Originally Posted by g_taco
No offense, but you folks portray wheelbuilding as harder than it really is. I followed Sheldon's instructions and there was not much to it. There are caclulators to accurately compute the spoke length, and then all you do is follow instructions, step by step. It requires patience to screw down all the spokes and true the wheels, but that is just grunt work you repeat again and again. In the whole process you are not required to make any significant independent decisions. Everything is already figured out by someone and written down. I am not saying it is a piece-of-cake (and I can very well imagine anyone, including myself not interpreting things correctly for the first time), but I think it is a straighforward process and there is little avenue to screw up if you follow the instructions, and most screwups are reversible.

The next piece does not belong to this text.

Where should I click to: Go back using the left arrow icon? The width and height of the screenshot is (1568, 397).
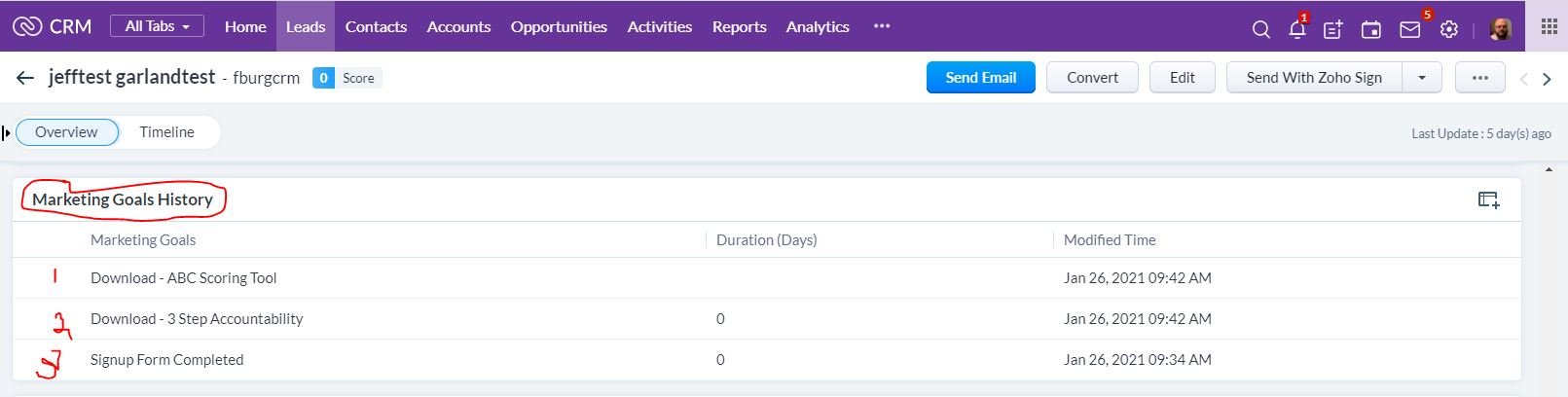(25, 78)
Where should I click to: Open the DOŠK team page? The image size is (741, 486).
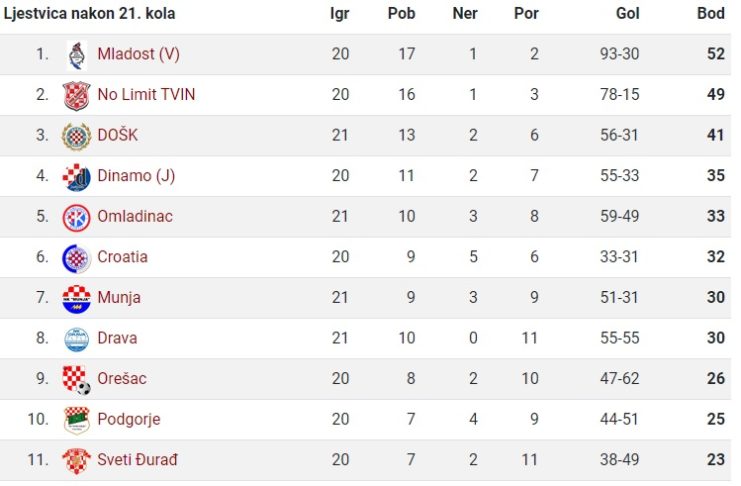118,135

You're right that it's mostly grunt work once you get it laced, even for more esoteric lacing patterns. It does take time, though, so it's not as if you'll sit down in front of your first wheel and have it done in twenty minutes. Referring back and forth etc. to instructions, relacing if you misplaced a spoke etc. etc. I find some folks figure they'll build a wheel because it's cheaper than buying one. If one is all their going to build, that's not likely if you consider the time that goes into it. I can get a handbuilt wheel from my LBS for $85 and up, depending on what I need. When you factor in the cost of a stand, tensiometer if you use one (I don't), the rim, spokes, hub and tape, you'd have to build a few wheels to make it worthwhile financially. This latter point was what I was trying to get across.